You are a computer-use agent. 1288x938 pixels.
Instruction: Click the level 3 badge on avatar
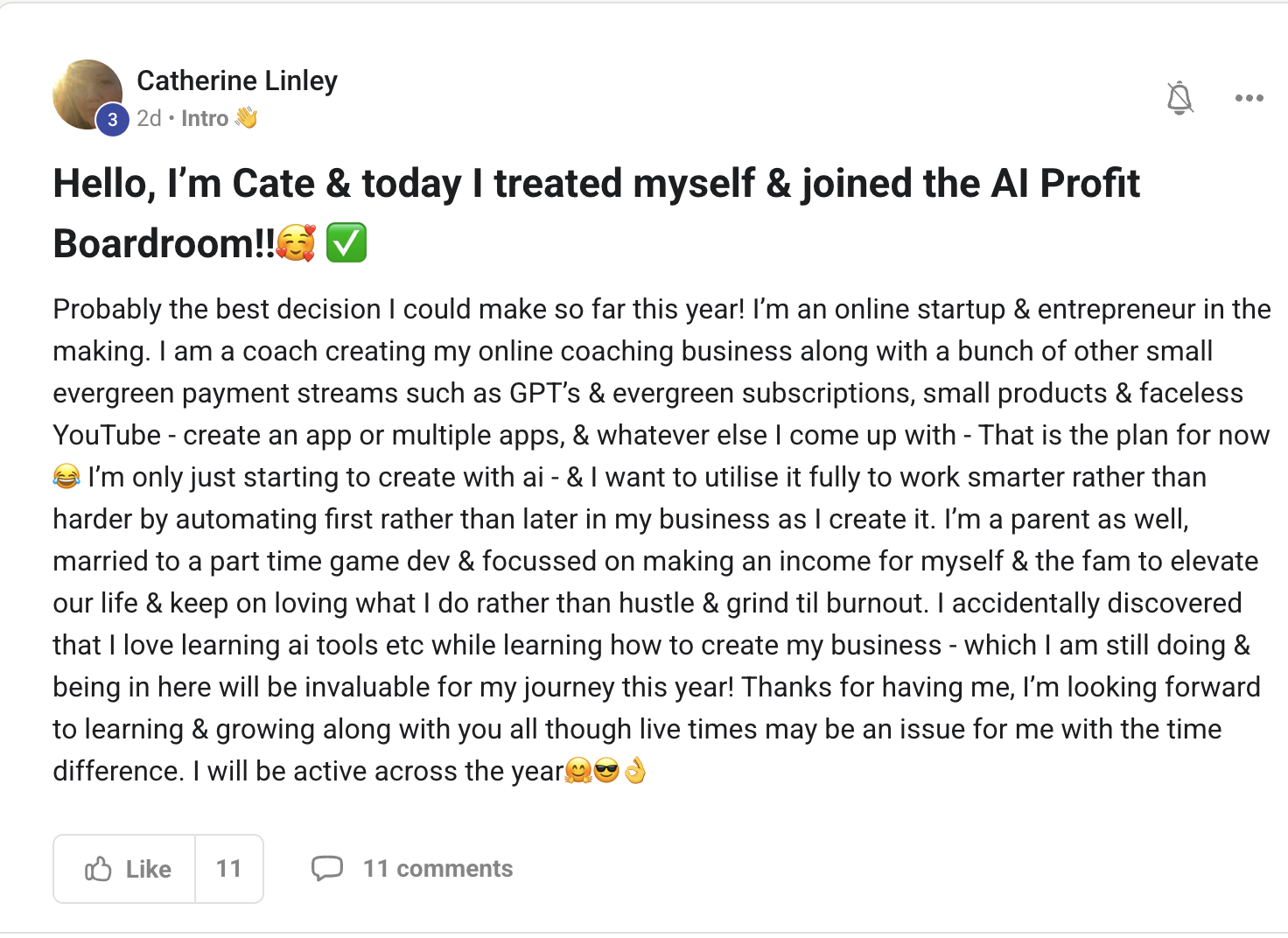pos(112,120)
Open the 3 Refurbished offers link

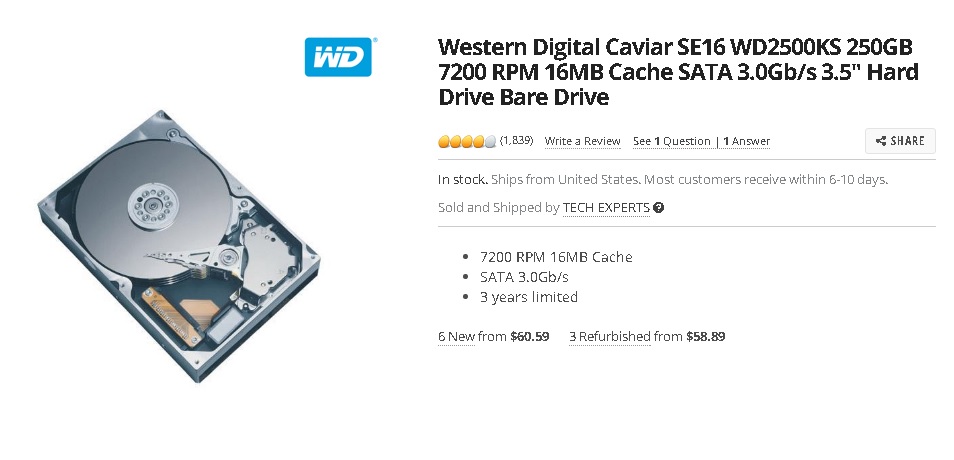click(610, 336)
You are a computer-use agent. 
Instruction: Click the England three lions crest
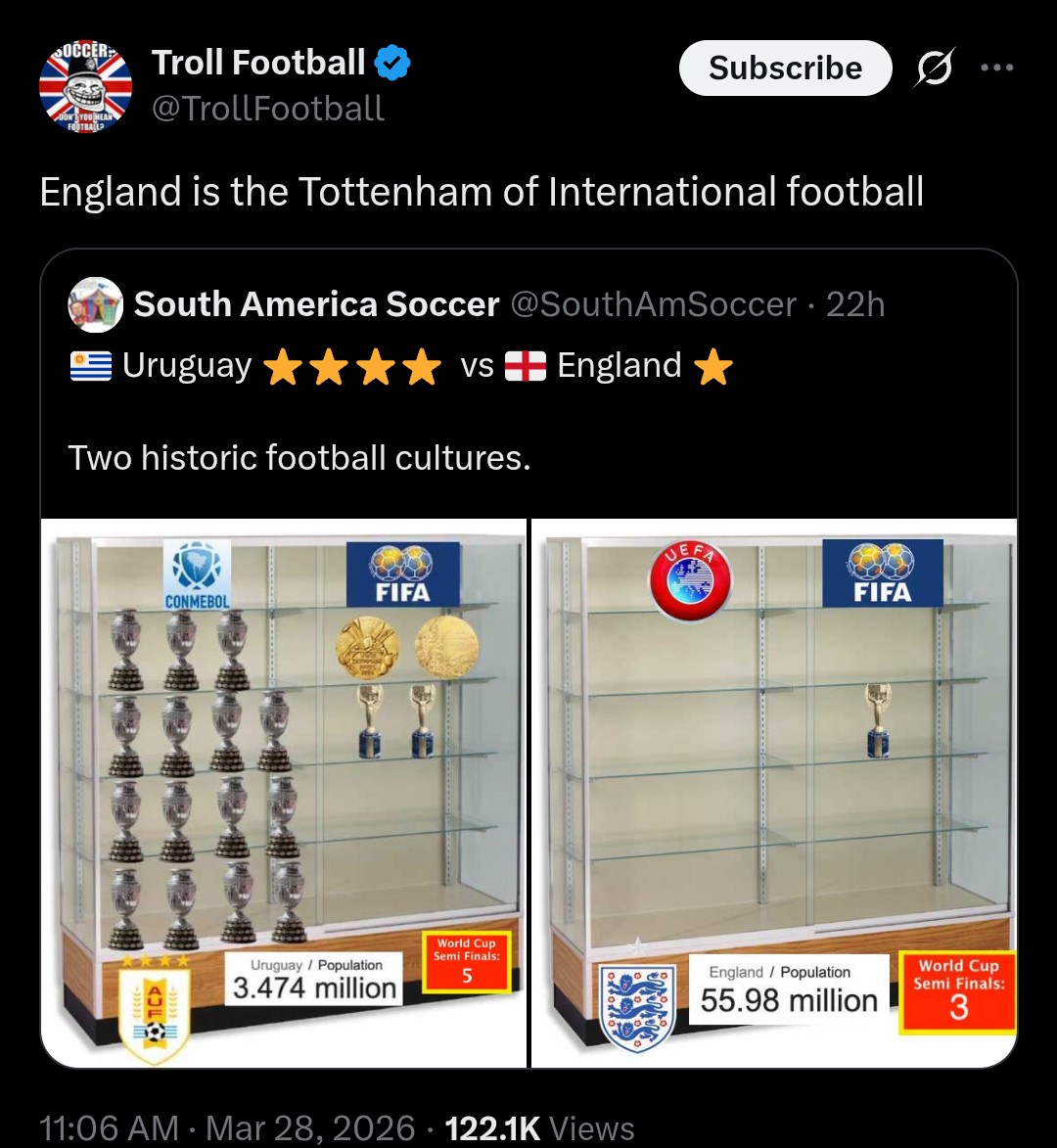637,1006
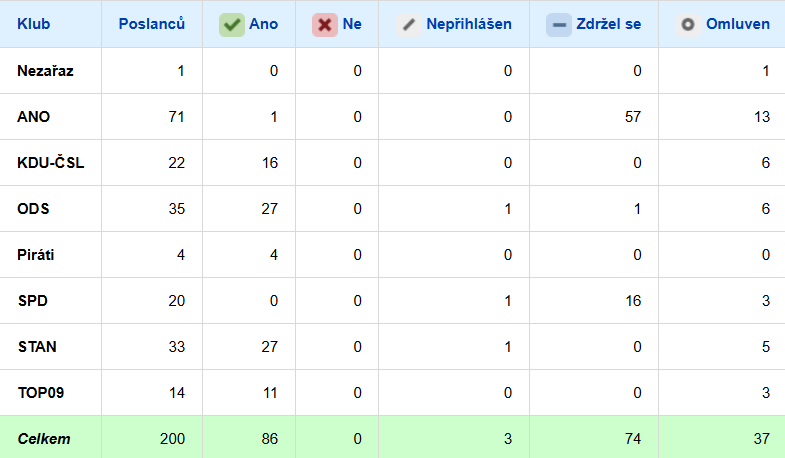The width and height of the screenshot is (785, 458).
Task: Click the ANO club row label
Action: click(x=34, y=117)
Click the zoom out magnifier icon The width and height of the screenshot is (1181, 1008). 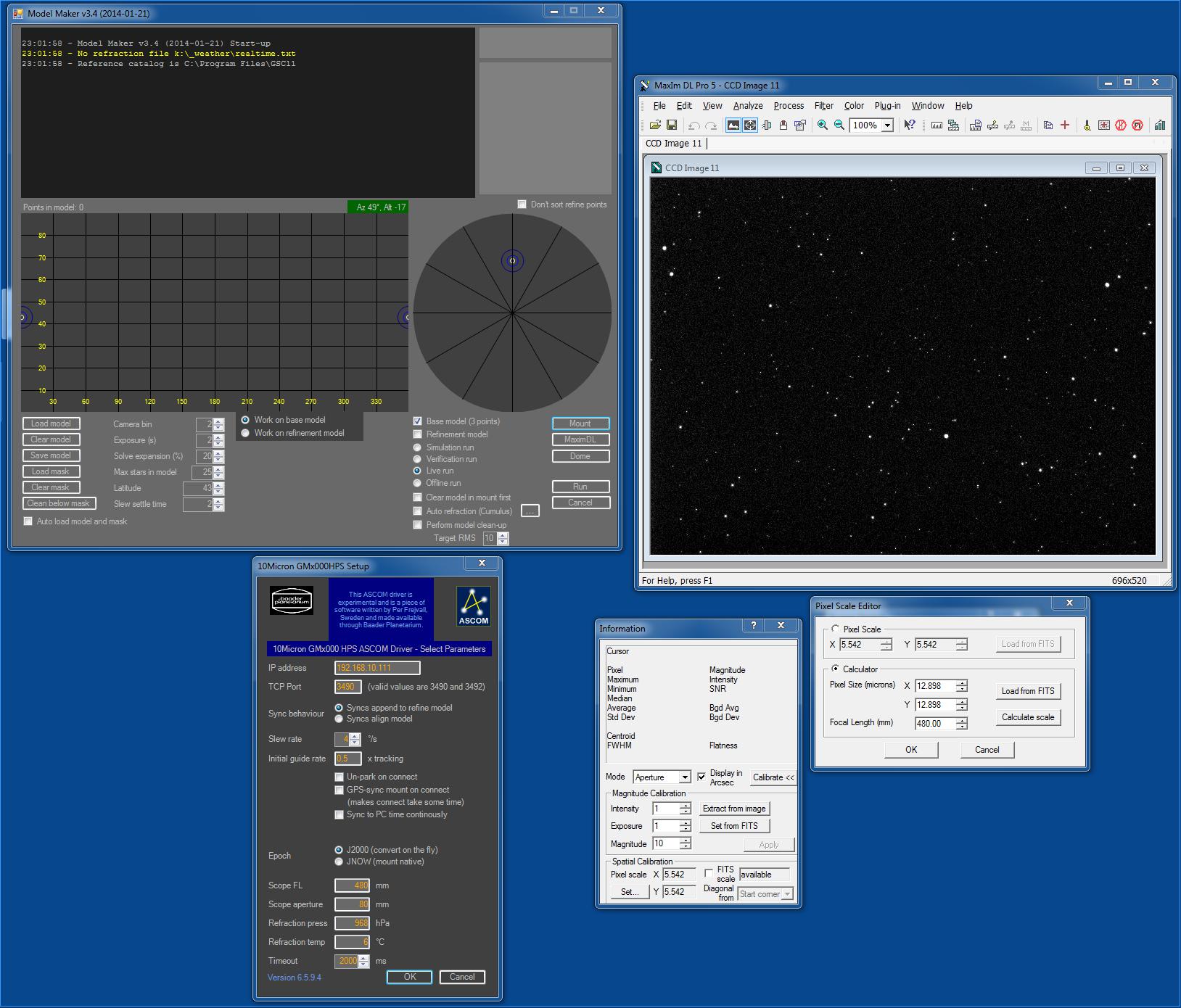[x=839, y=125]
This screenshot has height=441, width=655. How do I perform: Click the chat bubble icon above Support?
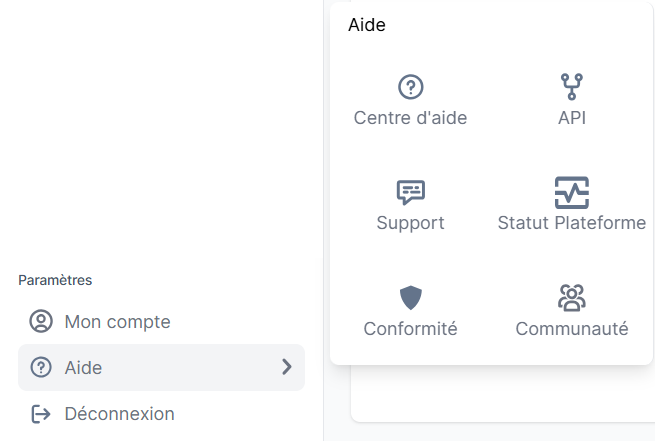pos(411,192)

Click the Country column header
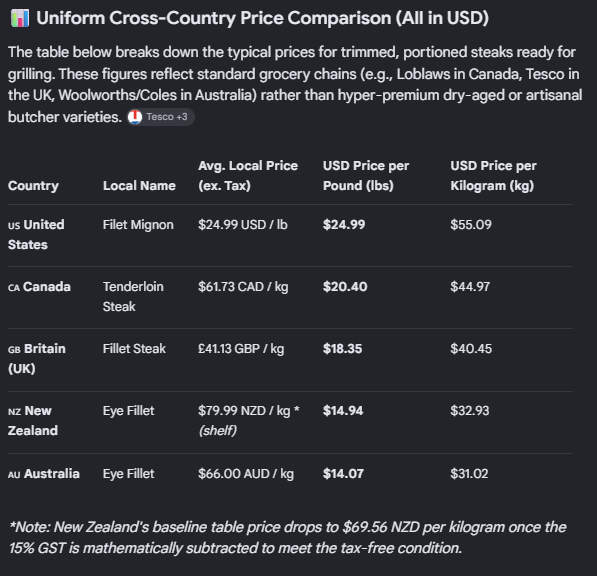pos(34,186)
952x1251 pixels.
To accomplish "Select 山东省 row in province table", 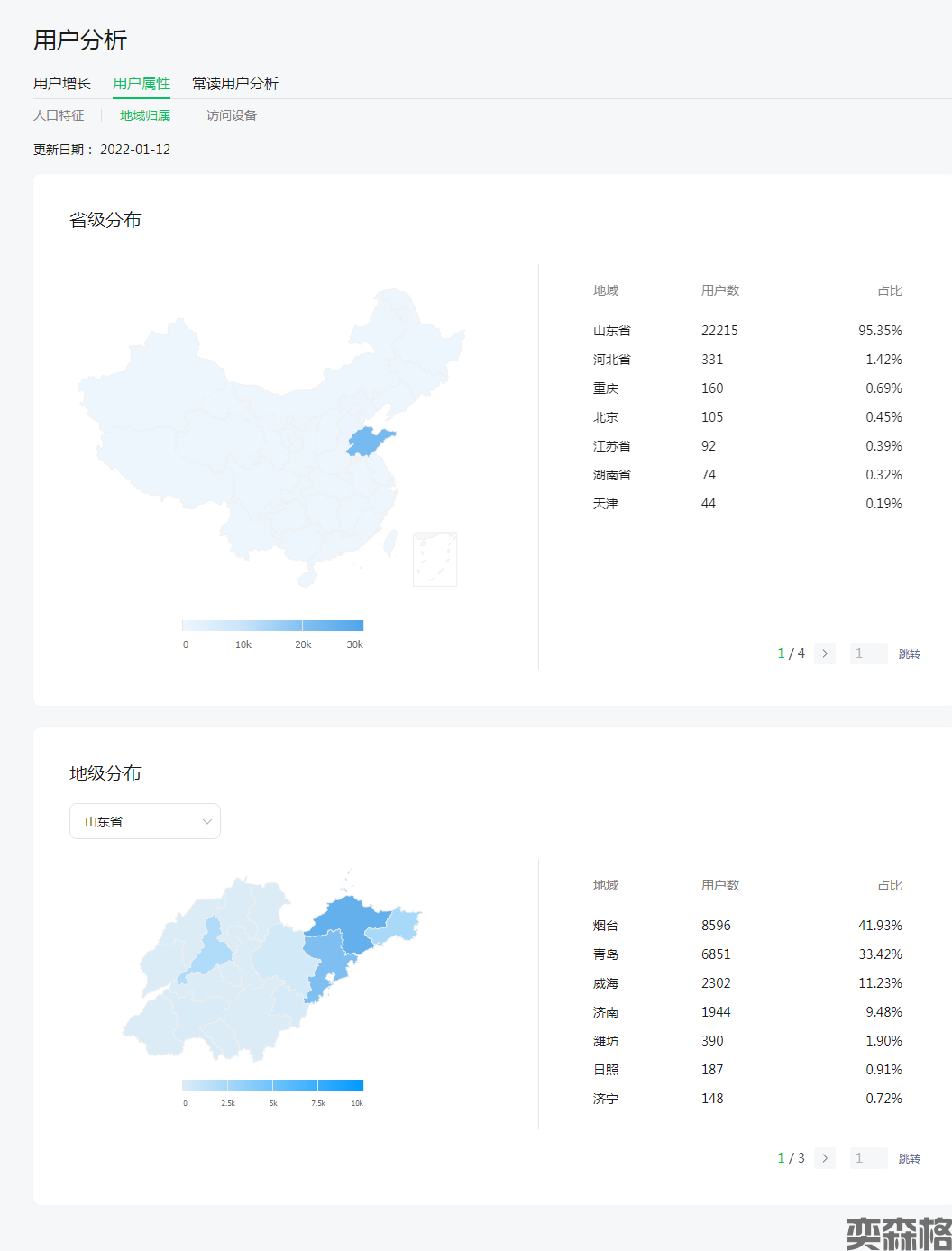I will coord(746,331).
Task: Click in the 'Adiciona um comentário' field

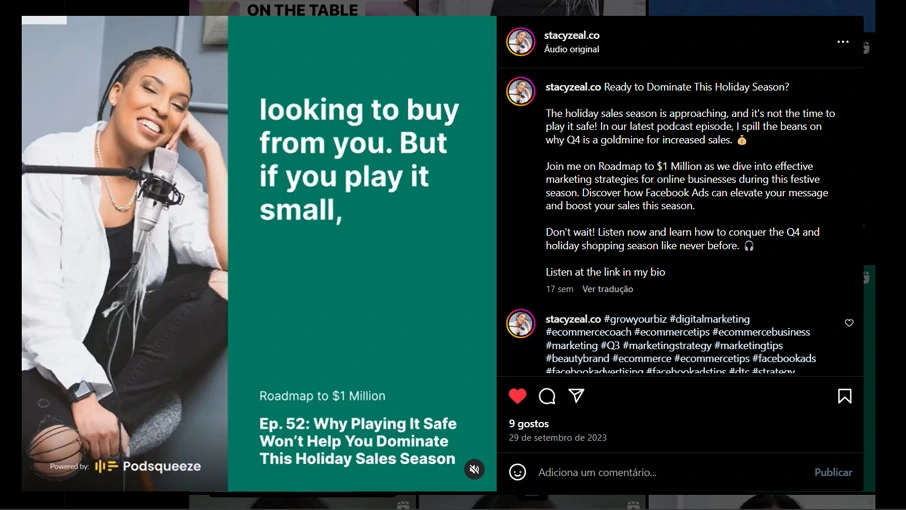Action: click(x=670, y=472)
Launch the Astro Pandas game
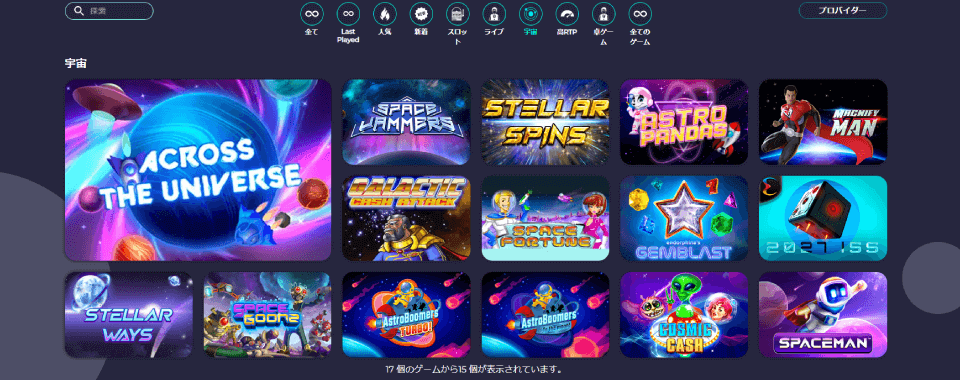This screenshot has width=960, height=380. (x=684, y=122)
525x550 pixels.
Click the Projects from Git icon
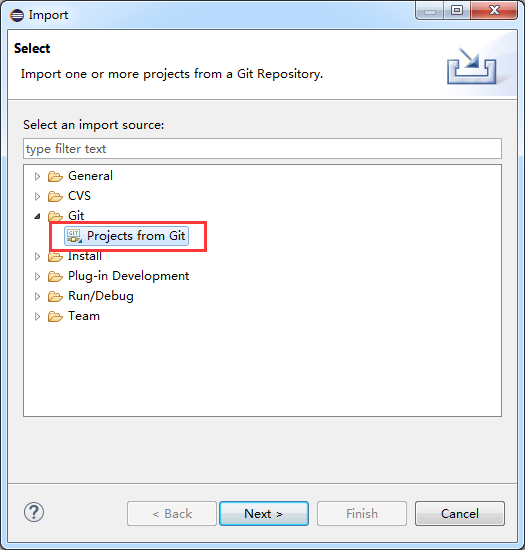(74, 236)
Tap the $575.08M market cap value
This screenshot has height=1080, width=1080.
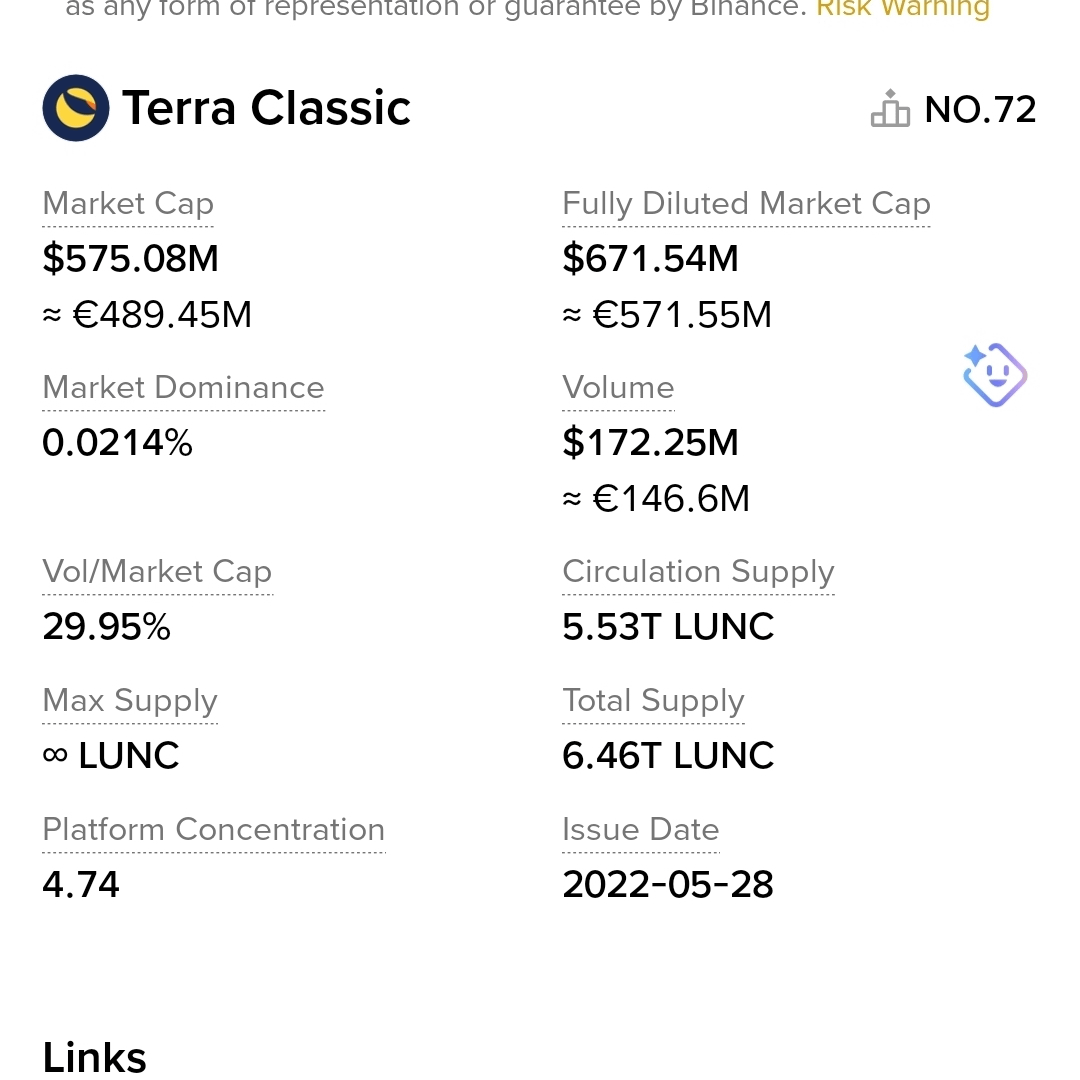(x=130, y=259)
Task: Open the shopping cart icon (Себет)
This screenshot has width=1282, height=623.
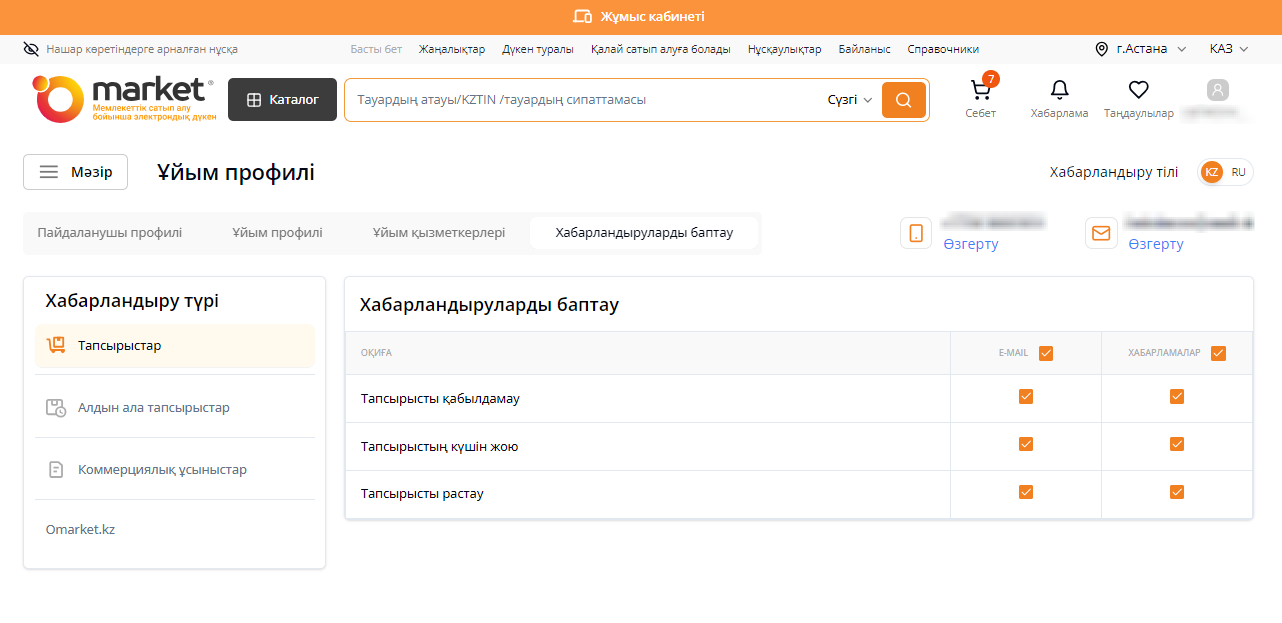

# [What the task requires]
Scan the listing above and identify each line holding the string "pixels"; copy every such line.

# [Expected answer]
You are a computer-use agent. 1288x938 pixels.
952x1251 pixels.
525x550 pixels.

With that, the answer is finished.